» **Text**:
Presently, Washington wants Russian assistance in Iraq, and while Putin will supposedly support sending Russian troops there pending an authoritative UN resolution, one can be sure that there is a larger payoff, presumably connected to that Iraqi debt and energy supplies. Therefore, there are few quid pro quos that Washington can offer Moscow in return for cessation of its support for Iran, Putin's rhetoric to the contrary notwithstanding.

To understand this fact in its full context one must remember that nuclear and other forms of proliferation are an issue that brings together domestic and foreign policy issues. Key domestic lobbies stand to benefit considerably from aiding Iran. In this case, Russia's Ministry of Atomic Energy, Minatom, is a prime example. It makes a fortune from sales abroad, including Iran, and has steadily refused to even consider not selling nuclear reactors to Iran and other potentially proliferating states like India and China. Although not a rogue elephant, as it may have been in the 1990s, it still remains a formidable bureaucratic player.

The same may also be said for Russian weapons producers. The defense industry is a shadow of what it was under communism, but on issues of direct relevance to it it has shown considerable power and ability to get its way, including major state subsidies for key projects. It, too, has large and vested interests in arms sales to Iran. Indeed, it views Iran as being potentially, if not actually, the third largest foreign market for Russian arms sales. So it will certainly oppose any Russian policy that imposes limits on Iran's ability to acquire Russian weapons and technology.

Thus these two elite blocs, and many members of the government, have habitually taken refuge in the endlessly reiterated their belief that America simply wants to take away a Russian market for itself, as it supposedly did with North Korea. Putin, too, has baldly restated this story and publicly pretended that he has no idea of the extent of Russian nuclear assistance to Iran. When one considers that in 1997-98 Russian journalist Evgenia Albats published a detailed institution-by-institution account of who was helping Iran and how, it is clear that Putin's and his acolytes' story is wrong.

» **Stated exercise**: Can you continue the passage on Russia's nuclear and arms support for Iran, picking up after its final sentence?

» **Stored rows**:
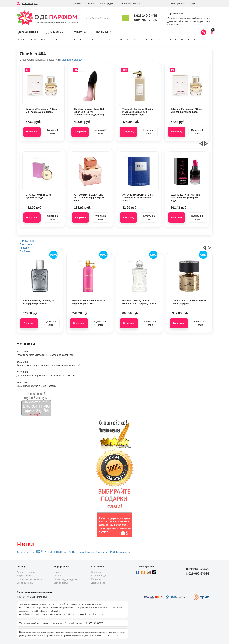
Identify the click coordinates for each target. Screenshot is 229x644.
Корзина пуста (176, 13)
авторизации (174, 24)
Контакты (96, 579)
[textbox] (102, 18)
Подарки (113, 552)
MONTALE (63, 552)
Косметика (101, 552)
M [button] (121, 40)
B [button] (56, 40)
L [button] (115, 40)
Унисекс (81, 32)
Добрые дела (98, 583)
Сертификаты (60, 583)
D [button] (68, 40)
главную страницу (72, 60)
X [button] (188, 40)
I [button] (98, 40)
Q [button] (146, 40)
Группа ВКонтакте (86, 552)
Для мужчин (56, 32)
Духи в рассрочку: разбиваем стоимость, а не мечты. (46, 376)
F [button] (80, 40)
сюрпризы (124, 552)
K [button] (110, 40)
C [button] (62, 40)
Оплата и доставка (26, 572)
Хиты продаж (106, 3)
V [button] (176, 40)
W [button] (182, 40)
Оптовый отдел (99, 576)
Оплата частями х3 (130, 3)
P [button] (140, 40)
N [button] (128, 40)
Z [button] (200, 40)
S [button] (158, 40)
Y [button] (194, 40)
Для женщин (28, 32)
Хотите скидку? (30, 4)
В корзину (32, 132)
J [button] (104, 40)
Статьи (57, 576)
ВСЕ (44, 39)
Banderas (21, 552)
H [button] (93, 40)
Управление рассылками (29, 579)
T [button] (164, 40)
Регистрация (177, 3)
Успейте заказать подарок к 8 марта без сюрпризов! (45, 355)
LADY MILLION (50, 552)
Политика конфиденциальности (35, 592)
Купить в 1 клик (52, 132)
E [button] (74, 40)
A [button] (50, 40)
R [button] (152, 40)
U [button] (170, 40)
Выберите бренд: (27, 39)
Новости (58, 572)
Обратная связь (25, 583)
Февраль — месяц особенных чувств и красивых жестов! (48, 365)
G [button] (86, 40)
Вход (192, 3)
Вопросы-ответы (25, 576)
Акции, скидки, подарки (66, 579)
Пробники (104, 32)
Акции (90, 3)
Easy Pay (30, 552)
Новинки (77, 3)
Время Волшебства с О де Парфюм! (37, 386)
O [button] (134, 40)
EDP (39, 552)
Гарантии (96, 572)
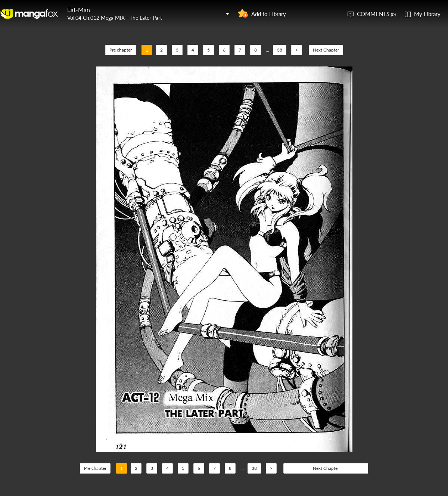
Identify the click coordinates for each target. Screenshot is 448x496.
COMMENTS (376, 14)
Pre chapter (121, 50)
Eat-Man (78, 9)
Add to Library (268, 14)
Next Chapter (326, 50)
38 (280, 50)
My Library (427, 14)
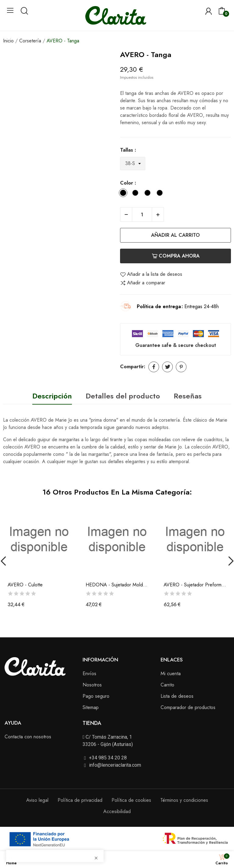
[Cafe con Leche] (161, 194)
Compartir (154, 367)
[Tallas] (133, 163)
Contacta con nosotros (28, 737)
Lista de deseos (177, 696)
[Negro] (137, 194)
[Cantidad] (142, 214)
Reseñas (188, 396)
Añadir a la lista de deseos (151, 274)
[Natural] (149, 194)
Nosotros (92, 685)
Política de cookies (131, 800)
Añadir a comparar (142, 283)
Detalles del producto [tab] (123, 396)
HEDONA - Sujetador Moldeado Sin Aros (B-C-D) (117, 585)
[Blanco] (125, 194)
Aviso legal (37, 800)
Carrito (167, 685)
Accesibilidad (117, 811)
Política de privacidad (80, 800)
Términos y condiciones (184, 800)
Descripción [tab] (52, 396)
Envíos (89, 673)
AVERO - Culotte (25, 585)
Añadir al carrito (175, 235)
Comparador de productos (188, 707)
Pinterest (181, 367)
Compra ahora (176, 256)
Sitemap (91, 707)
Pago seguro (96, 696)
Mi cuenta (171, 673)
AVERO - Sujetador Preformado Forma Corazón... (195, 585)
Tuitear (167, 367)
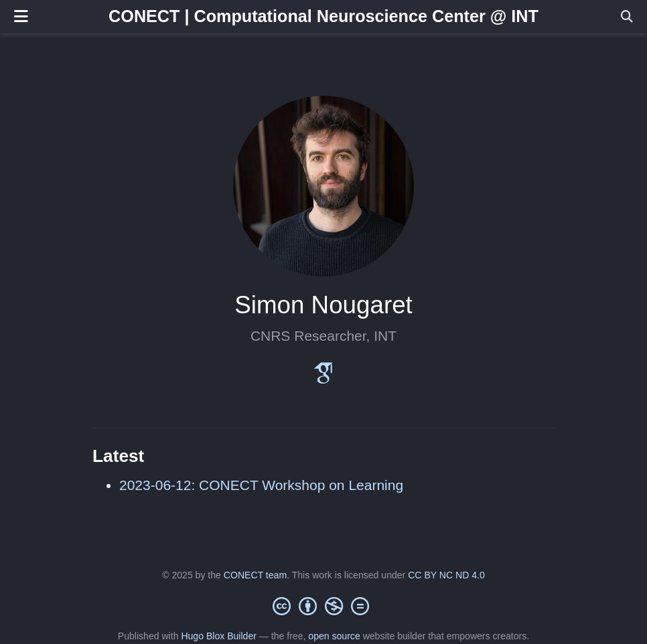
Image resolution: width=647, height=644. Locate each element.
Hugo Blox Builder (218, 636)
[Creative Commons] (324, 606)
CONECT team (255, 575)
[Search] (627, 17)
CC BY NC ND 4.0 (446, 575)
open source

...

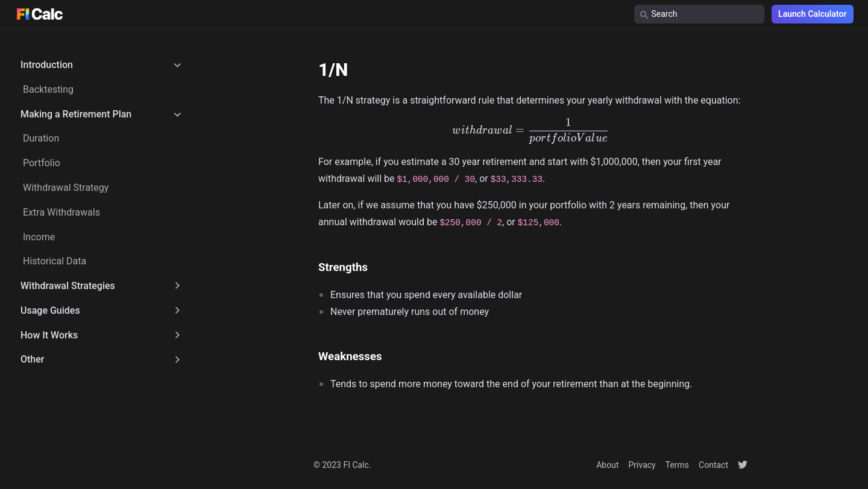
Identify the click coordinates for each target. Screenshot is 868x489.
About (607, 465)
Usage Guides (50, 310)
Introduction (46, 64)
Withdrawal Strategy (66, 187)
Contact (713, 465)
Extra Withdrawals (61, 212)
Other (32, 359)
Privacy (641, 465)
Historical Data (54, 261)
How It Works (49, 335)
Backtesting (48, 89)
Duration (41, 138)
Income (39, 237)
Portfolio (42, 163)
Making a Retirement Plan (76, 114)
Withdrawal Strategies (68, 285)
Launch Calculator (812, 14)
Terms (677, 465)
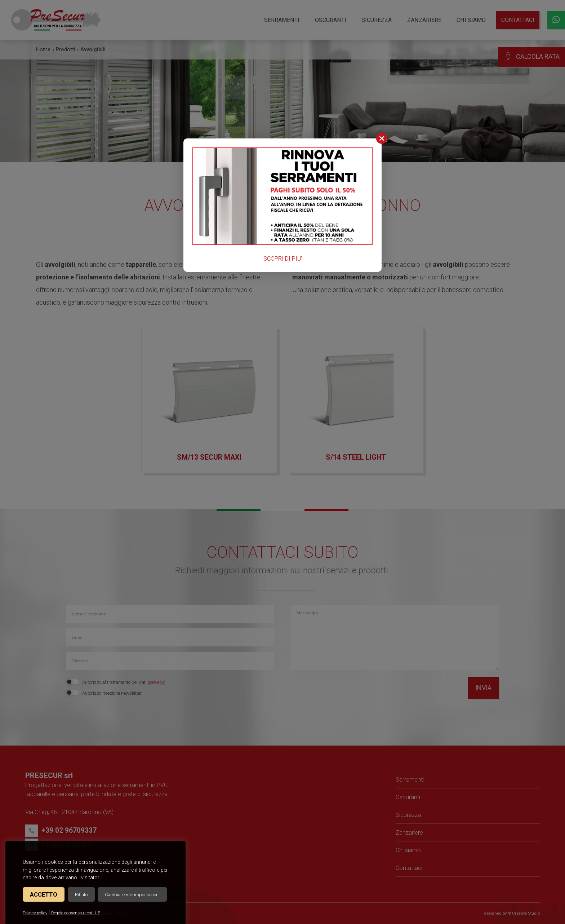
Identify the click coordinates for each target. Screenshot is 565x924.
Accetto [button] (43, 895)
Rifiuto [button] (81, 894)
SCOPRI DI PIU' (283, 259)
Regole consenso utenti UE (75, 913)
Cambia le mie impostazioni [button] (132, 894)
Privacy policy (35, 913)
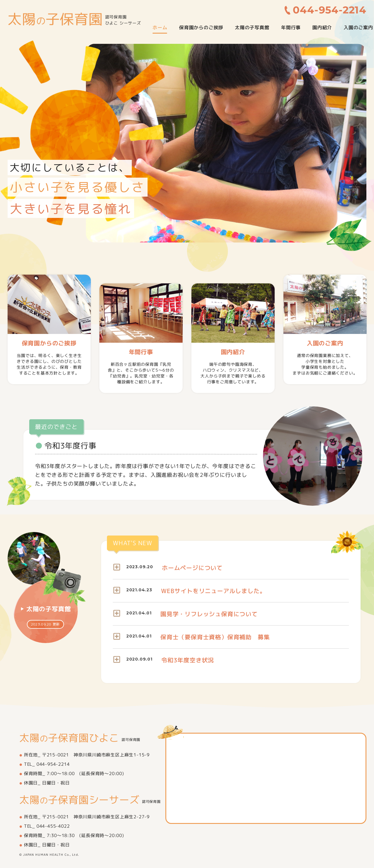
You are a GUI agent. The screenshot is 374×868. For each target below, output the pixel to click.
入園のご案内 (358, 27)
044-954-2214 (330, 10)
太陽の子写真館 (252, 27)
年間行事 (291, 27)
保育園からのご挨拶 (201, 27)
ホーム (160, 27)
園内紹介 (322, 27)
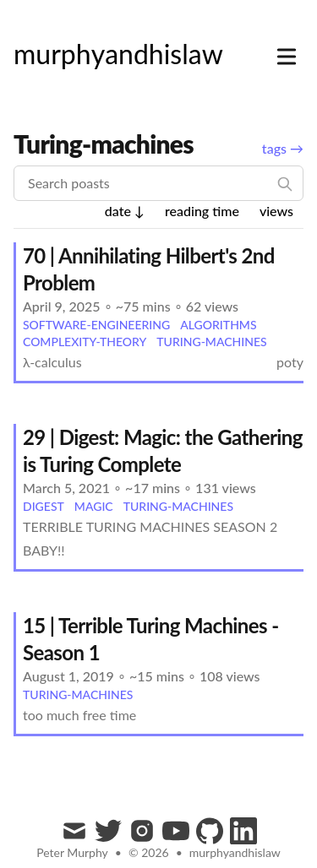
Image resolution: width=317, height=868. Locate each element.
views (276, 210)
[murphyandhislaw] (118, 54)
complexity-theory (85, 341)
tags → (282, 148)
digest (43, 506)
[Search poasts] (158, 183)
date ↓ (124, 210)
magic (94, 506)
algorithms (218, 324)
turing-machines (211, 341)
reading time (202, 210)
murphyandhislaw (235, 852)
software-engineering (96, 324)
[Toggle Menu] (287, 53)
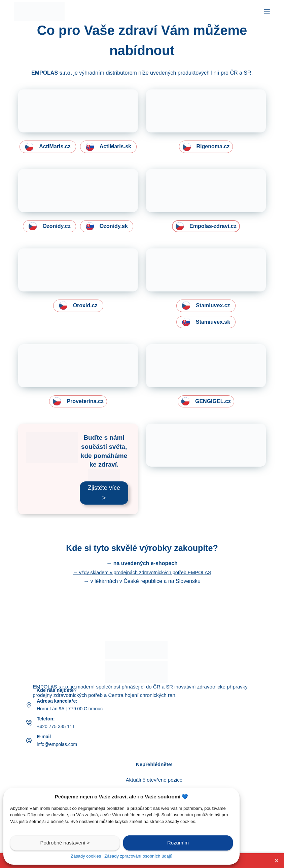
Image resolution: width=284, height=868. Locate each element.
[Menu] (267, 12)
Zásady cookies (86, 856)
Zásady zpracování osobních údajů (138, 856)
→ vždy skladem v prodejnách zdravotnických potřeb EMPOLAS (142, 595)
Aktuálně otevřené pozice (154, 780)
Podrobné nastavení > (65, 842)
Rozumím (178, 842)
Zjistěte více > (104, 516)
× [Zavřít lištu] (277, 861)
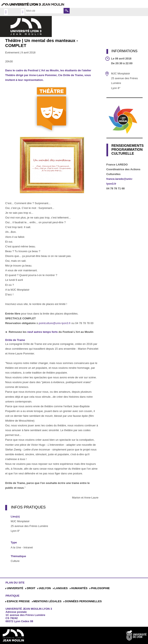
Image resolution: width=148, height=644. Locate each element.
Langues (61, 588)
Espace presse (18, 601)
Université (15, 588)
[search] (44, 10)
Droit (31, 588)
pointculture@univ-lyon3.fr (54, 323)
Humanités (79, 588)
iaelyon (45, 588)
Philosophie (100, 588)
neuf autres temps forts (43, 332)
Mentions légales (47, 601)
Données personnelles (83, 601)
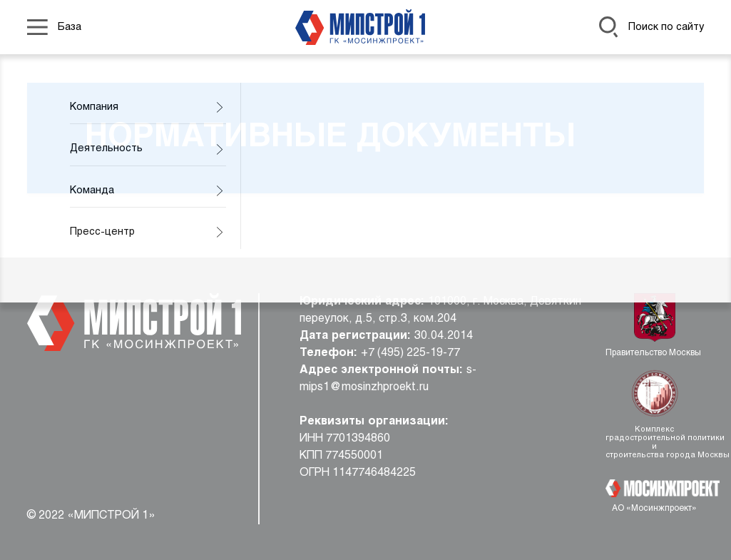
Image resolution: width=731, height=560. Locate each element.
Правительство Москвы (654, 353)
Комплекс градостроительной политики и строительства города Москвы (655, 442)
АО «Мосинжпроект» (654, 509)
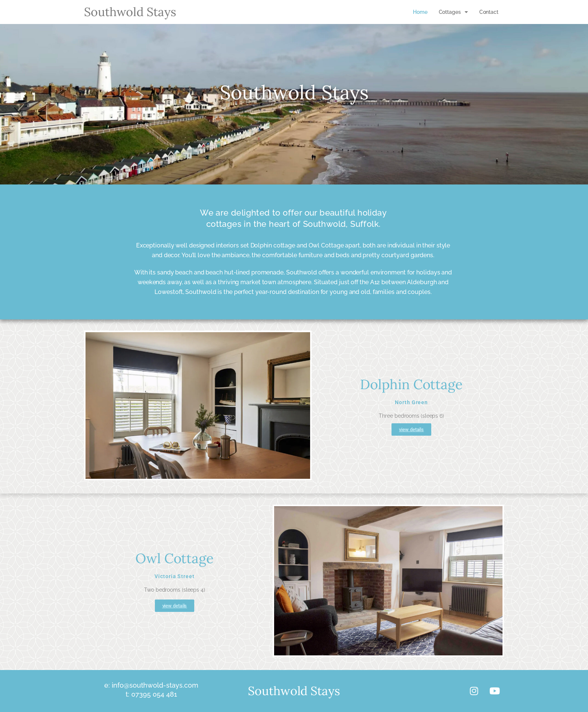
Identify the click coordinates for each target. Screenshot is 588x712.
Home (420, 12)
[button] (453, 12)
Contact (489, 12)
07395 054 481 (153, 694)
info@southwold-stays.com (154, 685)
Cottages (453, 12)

==

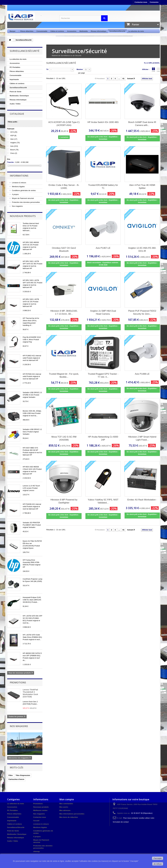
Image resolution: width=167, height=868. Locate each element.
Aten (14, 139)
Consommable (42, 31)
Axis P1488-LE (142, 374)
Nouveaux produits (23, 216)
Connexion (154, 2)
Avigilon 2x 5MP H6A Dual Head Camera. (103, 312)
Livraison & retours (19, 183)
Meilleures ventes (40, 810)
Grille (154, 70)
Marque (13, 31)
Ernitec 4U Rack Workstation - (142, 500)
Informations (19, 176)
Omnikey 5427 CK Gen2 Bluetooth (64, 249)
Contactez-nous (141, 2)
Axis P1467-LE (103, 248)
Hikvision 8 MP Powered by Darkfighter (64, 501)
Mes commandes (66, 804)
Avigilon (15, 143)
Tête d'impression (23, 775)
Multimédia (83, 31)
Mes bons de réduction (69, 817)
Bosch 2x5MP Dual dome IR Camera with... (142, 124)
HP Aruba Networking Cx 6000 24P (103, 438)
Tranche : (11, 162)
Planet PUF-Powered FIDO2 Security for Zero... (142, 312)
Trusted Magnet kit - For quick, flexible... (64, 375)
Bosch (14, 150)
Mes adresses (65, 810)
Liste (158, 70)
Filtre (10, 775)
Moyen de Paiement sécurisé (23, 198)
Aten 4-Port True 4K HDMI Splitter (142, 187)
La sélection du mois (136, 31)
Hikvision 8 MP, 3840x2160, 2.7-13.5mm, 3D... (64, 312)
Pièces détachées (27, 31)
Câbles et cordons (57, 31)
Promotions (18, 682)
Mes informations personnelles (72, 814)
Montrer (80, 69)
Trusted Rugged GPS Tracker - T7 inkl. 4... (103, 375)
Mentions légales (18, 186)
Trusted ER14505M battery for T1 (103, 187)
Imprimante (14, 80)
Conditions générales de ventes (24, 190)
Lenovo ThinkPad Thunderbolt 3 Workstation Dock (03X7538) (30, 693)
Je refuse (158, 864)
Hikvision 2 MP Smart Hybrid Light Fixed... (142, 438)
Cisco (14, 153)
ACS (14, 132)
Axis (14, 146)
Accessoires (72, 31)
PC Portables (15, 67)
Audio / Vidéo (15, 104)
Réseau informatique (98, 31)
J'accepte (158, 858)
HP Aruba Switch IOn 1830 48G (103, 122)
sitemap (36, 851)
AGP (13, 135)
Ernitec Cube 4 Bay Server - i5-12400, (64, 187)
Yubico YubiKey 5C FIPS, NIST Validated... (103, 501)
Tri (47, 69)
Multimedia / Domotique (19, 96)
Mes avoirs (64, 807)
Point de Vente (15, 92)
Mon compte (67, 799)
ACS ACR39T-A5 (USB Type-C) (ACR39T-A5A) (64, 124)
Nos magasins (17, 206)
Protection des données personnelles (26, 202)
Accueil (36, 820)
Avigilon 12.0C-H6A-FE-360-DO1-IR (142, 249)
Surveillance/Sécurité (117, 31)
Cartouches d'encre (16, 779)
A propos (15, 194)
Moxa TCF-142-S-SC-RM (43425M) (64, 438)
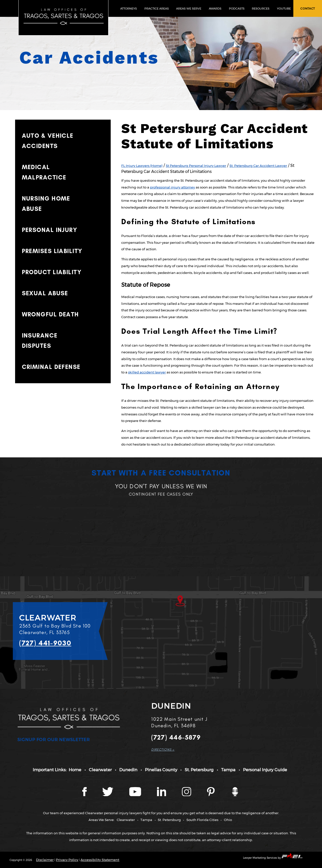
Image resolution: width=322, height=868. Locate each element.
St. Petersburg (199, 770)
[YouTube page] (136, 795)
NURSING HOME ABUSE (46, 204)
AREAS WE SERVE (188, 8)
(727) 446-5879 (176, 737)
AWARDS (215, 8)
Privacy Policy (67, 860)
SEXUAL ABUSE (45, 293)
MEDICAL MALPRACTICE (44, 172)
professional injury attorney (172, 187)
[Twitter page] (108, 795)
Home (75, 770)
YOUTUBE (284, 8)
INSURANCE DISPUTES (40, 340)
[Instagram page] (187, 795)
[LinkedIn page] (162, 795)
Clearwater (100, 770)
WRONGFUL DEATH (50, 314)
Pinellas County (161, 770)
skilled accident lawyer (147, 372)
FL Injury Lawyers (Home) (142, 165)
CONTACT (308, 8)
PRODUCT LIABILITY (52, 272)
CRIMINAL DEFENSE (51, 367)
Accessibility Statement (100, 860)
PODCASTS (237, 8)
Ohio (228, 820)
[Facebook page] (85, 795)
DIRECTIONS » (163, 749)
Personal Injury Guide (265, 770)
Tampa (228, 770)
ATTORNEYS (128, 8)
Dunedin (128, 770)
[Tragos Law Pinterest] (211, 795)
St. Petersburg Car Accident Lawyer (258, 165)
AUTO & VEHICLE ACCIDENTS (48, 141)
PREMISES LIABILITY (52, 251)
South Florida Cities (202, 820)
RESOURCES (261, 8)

» **Written answer**:
But even if key domestic lobbies were silent on this issue, there are strong foreign and defense policy reasons for continuing to support Iran. Iran remains the only true friend of Moscow in the Persian Gulf and Middle East as well as a state dependent on Russian diplomatic support and arms transfers. Both of them share a common determination to keep Washington out of the Gulf and the CIS. Their leaders have at times talked in public about the virtues of a bloc with China against America in support of a "multipolar world". Therefore, Iran is a major foreign policy investment for Russia's ministries of foreign affairs and of defense.

Likewise, despite a lot of official rhetoric, major sections of Russia's foreign policy makers clearly do not take the threat of proliferation very seriously. Otherwise they would not have been proliferating to Iran, Iraq, China, India, and North Korea during the past decade. As all those cases are pretty well documented, it is hard to square protestations about the danger of proliferation with the actual policies involved.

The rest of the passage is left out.